═════ Data under study

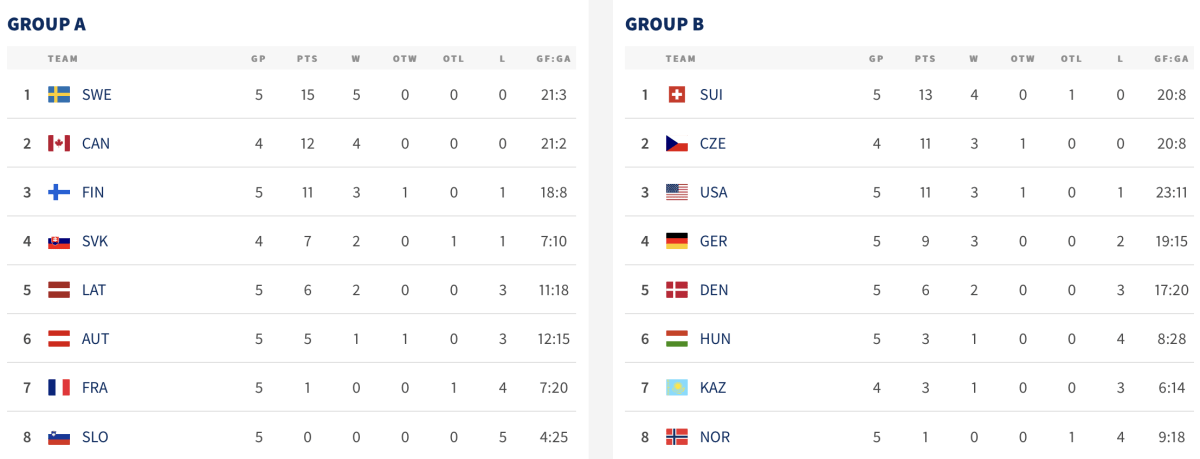Click the GROUP B heading
1200x459 pixels.
(x=664, y=24)
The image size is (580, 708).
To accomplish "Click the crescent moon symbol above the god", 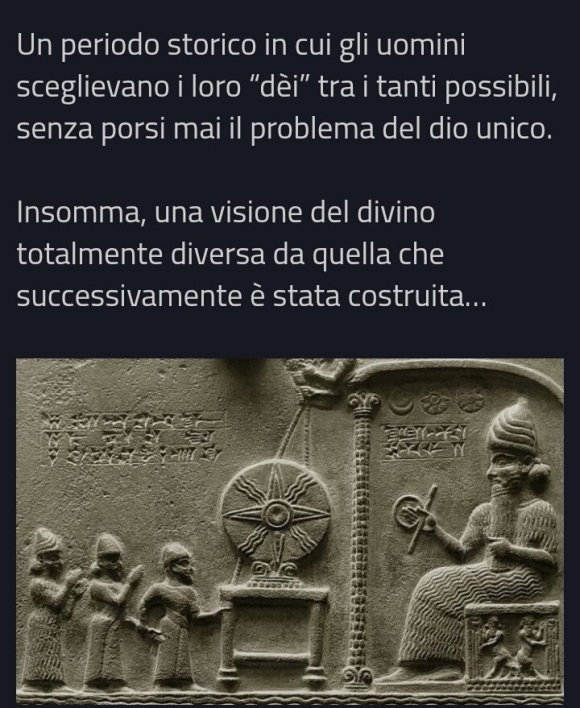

══════════

• About this task:
Take the lines from the one holding "The image size is (580, 708)." through the final line of the records above and output them exactly, both ends included, excluding pictures.

• Result of the task:
The image size is (580, 708).
To accomplish "Click the crescent moon symbol above the god", 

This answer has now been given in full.